• _What is required_
In the personal account of illness, how long did the writer go without the senses of smell and taste after radiation?

Waiting all fall for our appointment at Children’s was terribly stressful. I was on the verge of tears every day and I was barely holding it together. You know that feeling you get in your throat when you are holding back the tears… the lump in your throat? Yeah, that’s what I felt like for several months. I had a lump in my throat. I thought it was the stress getting to me. When we arrived at the Children’s Hospital the sleep specialist took one look at Lulu and admitted her immediately. Finally, someone was taking this seriously! I remember a conversation I had with her doctor. He said, “How can I help YOU through all this?” I paused and told him, “I’m tired of trying to be the doctor. We have all these symptoms and I don’t know what they mean. It’s like having a handful of dots and not knowing how to connect them. I’m at the end of my knowledge and the end of my strength. I would like you to be the Doctor and I’ll be the Mommy. How about that?” He smiled and said, “That’s what I do best.” I started to relax for the first time in months.
We moved back to Minnesota in December and continued Lulu’s treatments, she was already starting to improve on her new diet and medicine! In January we began our standard rounds of physical exams for the whole family which are required by our missions agency. Then the other shoe dropped. During my routine physical exam the doctor found the lump in my throat. “That’s not normal!” she said, and sent me to radiology for the first of a million tests. I wasn’t too worried yet, probably a vocal nodule or maybe a cyst. In April, the doctor said the word “Cancer” to me.
They operated to remove my thyroid and found a second form of cancer in there. Radiation was mandatory at that point. Weeks passed with me laying weakly on the couch with a more energetic Lulu bouncing around the living room. I watched the movie Wall-E with her every morning… well, more accurately, I fell asleep watching Wall-E every morning. The lilacs were in bloom the week of my isolation for radiation treatment. I missed them so badly. After the radiation I lost my senses of smell and taste for almost 2 months! I filled my house with lilacs even though I couldn’t smell them. I ate almost nothing and still the weight crept up. “Be patient” everyone said, “It takes time for them to get your medicine to the right level.” (Now it’s been 2 years and they are still tinkering with my levels.)

• _Dataset entries_
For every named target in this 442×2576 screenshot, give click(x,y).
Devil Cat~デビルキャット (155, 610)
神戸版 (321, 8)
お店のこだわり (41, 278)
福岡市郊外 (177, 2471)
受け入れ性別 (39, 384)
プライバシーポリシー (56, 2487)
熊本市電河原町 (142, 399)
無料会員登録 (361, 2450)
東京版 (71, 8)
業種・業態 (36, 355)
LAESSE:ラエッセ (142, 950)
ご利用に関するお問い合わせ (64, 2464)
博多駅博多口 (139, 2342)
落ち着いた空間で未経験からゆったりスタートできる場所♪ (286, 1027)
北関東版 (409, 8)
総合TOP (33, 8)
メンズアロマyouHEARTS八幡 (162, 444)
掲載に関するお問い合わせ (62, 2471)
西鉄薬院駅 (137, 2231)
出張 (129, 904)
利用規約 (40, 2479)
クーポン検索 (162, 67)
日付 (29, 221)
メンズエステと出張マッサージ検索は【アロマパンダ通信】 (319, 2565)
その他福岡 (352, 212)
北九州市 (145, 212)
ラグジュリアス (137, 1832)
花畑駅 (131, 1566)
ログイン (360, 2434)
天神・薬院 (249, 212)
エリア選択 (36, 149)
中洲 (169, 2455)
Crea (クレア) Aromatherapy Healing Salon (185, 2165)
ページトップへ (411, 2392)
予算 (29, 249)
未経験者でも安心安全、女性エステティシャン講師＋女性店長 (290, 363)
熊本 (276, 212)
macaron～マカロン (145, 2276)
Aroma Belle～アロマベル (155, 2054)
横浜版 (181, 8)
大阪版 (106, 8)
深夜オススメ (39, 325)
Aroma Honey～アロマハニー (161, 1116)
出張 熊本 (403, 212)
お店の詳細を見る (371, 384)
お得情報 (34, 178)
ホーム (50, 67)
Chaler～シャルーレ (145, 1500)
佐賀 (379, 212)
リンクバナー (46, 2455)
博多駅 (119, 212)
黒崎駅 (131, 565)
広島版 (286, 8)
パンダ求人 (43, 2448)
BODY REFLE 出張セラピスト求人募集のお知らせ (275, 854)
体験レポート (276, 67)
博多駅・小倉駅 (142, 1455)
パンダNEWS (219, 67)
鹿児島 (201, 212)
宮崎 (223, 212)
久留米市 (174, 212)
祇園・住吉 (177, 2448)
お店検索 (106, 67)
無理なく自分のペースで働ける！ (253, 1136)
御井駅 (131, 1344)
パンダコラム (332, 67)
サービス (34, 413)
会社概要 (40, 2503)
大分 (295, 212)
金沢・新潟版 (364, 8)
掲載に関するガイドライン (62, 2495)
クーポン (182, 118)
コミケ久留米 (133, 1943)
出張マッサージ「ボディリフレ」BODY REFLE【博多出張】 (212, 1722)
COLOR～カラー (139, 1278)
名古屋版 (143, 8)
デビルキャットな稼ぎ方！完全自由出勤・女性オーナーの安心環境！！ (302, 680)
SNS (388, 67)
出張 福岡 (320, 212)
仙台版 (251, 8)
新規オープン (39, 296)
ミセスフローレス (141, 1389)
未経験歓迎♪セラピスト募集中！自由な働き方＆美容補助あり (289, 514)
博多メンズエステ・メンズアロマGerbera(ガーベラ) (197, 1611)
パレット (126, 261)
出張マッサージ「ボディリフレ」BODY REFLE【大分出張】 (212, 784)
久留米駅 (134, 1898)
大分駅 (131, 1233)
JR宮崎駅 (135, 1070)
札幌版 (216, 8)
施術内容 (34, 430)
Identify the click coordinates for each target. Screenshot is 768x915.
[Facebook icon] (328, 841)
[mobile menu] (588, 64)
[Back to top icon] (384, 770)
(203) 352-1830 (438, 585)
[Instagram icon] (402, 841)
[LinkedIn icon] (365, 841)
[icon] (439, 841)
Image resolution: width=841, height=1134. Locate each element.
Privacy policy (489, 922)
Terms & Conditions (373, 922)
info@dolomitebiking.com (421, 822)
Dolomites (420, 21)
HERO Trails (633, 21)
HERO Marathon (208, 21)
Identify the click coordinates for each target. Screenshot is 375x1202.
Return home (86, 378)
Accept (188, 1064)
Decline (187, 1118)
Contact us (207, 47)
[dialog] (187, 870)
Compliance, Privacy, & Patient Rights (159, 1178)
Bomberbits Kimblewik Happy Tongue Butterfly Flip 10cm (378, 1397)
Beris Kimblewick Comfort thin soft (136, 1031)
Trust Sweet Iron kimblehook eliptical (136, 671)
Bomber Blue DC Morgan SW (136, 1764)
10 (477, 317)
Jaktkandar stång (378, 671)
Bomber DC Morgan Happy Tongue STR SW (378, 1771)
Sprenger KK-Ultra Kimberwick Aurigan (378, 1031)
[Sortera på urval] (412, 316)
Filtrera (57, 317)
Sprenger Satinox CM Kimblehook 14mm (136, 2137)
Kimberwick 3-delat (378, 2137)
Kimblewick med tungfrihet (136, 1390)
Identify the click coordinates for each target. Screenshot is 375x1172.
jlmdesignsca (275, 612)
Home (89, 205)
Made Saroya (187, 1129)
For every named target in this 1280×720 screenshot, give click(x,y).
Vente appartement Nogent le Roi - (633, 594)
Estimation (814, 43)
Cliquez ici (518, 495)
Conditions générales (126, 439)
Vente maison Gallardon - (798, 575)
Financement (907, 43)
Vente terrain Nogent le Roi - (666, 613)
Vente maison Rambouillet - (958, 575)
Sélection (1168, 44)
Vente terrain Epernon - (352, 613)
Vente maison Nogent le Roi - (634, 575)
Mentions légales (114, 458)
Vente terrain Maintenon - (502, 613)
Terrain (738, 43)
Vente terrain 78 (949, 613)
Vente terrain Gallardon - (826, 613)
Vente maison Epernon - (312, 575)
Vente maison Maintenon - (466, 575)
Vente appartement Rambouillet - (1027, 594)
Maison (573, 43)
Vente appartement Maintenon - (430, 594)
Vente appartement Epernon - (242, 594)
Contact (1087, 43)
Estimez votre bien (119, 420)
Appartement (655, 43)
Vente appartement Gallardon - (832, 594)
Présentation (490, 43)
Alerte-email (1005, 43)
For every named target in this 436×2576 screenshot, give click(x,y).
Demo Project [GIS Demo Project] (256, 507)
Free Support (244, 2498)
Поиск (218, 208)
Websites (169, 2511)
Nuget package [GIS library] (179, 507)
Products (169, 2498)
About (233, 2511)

• _Answer below_
Almost 2 months.